• _Excerpted passage_
= = =

Is there a source that says Elizabeth erected a gallows and ordered the hanging of anyone from London?  According to her profile, she lived from 1533 to 1603, ascending the throne in 1558.  So when did her retreat to Greenwich occur?
Sorry correction - it was Windsor Castle in 1563. The Writ of Prorogation of Parliament, dated 2 Oct 1563, from Windsor. Source - The Parliamentary or Constitutional History of England, Vol IV, (1763) pg 52. Many references to erection of gallows on the net but haven't found a near reliable one yet. One possible source could be Stowe.
Thanks.  Their version of our quarantines, I guess, with penalties more severe in keeping with the times.

= = =

• _Work request A_
In the discussion of Elizabeth's gallows, what date and place does the Writ of Prorogation of Parliament carry?
• _Work request B_
Decide whether each statement agrees with the discussion of Elizabeth's gallows, giving yes or no and quoting the words that settle it: (i) Elizabeth came to the throne in 1558. (ii) The correction gives Greenwich as the place of her retreat. (iii) A reliable source for the erection of gallows has already been found.
• _Work request C_
Carry on the discussion of Elizabeth's gallows from the point where it stops.
The rows that come next are separate material and have no connection to the discussion of Elizabeth's gallows.

= = =

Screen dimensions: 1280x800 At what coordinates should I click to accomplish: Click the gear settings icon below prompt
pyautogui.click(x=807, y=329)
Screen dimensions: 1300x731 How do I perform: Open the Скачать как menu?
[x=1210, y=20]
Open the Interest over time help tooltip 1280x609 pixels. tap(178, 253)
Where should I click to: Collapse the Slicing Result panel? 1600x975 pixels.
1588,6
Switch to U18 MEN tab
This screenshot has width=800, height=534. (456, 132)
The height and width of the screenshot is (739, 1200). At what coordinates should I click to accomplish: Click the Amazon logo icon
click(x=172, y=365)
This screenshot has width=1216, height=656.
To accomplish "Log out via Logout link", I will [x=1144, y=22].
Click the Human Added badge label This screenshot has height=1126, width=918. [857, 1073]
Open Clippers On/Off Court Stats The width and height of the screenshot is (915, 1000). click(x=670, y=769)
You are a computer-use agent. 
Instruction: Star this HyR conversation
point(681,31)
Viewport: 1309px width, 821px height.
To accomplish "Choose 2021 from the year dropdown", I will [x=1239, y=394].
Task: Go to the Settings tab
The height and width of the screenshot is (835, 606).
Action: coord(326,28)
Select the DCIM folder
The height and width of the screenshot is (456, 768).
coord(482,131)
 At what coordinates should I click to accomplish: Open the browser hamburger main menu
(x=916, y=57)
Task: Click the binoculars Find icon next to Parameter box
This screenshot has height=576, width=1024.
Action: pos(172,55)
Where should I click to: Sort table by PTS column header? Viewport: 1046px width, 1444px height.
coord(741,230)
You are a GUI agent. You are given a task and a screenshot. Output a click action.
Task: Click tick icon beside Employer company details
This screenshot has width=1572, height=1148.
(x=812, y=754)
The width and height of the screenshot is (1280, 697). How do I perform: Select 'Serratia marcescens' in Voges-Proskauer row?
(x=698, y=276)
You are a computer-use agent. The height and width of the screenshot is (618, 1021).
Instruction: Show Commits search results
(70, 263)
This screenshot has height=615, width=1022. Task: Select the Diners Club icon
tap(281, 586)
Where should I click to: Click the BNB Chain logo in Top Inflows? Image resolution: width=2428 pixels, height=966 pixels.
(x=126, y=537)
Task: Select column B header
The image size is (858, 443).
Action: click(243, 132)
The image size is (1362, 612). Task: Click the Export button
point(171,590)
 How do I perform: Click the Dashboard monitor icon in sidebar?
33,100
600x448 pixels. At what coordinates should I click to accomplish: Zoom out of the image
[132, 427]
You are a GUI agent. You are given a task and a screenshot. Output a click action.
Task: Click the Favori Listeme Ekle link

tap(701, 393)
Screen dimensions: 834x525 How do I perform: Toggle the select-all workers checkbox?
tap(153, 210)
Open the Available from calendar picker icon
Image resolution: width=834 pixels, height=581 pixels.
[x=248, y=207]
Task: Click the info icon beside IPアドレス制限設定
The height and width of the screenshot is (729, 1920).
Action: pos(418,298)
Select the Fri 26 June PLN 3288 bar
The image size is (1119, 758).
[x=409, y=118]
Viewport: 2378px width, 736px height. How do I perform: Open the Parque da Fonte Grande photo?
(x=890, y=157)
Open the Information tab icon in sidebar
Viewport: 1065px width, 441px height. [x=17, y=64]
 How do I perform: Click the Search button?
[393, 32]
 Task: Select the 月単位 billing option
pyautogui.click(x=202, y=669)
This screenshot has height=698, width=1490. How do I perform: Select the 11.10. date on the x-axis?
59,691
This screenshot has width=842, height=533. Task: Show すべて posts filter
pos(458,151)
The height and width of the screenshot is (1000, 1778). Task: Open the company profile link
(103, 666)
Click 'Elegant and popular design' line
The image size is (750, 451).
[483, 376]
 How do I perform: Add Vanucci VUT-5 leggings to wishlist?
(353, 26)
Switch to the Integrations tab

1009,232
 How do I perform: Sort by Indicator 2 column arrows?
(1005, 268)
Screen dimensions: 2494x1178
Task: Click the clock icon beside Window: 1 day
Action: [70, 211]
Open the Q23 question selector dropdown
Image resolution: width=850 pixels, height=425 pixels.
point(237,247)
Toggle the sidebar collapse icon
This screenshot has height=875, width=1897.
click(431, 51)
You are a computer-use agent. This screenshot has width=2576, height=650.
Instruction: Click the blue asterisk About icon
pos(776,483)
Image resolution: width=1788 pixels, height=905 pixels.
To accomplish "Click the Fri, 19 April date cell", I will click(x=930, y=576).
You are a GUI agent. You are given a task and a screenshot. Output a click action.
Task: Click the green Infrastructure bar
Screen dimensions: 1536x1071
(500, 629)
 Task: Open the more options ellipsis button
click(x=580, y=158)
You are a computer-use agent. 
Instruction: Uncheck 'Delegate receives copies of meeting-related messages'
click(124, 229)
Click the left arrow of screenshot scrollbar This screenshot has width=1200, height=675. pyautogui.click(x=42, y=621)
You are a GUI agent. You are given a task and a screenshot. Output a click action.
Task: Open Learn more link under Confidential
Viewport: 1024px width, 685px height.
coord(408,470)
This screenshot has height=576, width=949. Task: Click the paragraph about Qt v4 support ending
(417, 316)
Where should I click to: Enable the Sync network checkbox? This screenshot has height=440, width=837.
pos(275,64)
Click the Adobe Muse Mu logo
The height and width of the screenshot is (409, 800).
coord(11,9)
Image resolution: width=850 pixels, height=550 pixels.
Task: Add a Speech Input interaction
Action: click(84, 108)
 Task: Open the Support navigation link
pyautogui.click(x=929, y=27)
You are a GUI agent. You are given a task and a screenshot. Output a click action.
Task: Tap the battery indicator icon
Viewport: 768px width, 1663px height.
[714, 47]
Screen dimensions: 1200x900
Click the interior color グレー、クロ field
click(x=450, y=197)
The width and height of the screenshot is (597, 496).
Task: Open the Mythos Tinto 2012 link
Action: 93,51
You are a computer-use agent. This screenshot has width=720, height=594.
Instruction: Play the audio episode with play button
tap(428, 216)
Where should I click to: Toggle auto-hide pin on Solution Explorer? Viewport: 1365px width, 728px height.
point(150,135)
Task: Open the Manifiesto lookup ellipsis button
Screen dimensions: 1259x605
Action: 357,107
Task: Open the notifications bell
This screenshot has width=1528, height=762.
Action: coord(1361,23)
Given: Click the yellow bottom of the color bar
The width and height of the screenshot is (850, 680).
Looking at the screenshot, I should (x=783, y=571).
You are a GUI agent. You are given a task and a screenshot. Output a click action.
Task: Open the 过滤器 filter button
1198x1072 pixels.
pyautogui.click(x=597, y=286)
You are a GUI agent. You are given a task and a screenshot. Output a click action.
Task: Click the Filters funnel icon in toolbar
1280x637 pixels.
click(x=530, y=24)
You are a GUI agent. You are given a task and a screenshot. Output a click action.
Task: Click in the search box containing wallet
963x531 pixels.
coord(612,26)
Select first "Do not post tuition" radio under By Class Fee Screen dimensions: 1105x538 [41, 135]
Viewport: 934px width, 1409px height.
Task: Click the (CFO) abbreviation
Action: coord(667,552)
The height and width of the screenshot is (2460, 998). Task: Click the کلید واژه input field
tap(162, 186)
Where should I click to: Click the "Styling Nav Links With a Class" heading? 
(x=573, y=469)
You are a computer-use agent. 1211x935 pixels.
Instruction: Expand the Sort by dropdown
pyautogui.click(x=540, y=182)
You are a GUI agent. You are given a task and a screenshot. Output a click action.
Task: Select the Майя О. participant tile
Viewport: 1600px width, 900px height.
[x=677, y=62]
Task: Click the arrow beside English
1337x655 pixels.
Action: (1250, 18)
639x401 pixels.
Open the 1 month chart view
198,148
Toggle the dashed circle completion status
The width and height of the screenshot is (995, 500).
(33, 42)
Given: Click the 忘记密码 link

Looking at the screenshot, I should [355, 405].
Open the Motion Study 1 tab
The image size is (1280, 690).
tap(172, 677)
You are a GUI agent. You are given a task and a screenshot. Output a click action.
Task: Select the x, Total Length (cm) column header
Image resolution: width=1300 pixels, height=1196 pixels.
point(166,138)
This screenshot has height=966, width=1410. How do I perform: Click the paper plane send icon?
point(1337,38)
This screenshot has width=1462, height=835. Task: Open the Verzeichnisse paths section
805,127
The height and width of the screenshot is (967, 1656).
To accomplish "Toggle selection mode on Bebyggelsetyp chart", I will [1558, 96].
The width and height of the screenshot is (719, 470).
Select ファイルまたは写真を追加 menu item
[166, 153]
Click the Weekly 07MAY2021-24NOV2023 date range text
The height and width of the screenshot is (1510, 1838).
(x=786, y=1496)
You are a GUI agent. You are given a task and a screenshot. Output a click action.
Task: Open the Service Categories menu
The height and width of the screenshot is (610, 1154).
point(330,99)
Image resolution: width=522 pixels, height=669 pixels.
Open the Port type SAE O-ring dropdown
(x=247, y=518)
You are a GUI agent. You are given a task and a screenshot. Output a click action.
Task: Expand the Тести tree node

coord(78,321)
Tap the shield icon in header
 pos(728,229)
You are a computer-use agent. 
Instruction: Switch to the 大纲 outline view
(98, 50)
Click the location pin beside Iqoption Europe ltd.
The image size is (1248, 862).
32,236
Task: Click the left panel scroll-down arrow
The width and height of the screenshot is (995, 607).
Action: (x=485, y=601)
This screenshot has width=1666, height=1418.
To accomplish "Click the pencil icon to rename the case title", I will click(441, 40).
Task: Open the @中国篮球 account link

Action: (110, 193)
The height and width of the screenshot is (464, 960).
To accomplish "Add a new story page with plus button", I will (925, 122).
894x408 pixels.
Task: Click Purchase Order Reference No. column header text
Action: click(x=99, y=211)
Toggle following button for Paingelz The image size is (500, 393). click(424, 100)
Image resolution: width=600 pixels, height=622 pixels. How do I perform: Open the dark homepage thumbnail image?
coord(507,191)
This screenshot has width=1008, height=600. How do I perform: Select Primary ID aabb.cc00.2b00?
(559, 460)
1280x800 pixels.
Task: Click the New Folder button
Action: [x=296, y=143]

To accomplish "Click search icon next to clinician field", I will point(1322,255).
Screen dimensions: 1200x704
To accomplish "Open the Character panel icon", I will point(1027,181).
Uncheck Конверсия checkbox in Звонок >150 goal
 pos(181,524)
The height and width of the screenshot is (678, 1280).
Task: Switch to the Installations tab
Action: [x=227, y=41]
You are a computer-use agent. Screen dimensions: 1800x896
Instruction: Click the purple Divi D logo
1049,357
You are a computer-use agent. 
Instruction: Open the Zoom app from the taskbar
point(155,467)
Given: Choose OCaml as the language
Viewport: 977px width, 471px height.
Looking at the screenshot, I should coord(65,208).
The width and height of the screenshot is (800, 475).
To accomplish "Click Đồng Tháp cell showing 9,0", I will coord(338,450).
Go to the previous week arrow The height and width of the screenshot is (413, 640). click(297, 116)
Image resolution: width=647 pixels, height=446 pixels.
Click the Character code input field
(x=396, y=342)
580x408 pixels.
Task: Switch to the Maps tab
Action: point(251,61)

= = =

• _Answer area A_
It is dated 2 Oct 1563, from Windsor.

• _Answer area B_
(i) Yes: "ascending the throne in 1558."
(ii) No: "it was Windsor Castle in 1563."
(iii) No: "haven't found a near reliable one yet."

• _Answer area C_
Just found John Stowe, pg 123:  Three Fifteenth-Century Chronicles with Historical Memoranda by John Stowe, ed. James Gairdner (London, 1880), British History Online http://www.british-history.ac.uk/camden-record-soc/vol28

"This years 1563, in Septembre, the Quenes Majestie lyenge in hir castell of Wyndsore, ther was set up in ye markyt place of Wyndsore a new payre of gallows to hange up all suche as shuld come ther from London, so that no parson or eny kynde of warrs mought come or be browght from London to or thurughe, nethar by Wyndsor, not so myche as thrughe ye ryver by Wyndsor to cary wood or othar stuffe to or from London upon payne of hangynge with owt eny judgment, and suche people as reseyvyd eny wares out of London in to Wyndsor were turnyd owt of theyr howsys and theyr howssys shut up."

Yes very effective …….she survived.

One of my great-aunts died of Yellow Fever in 1880 in Toledo. One great uncle had it but survived. An aunt and uncle both died of measles on the same day when they were pre-school age. I think one was three and the other was five.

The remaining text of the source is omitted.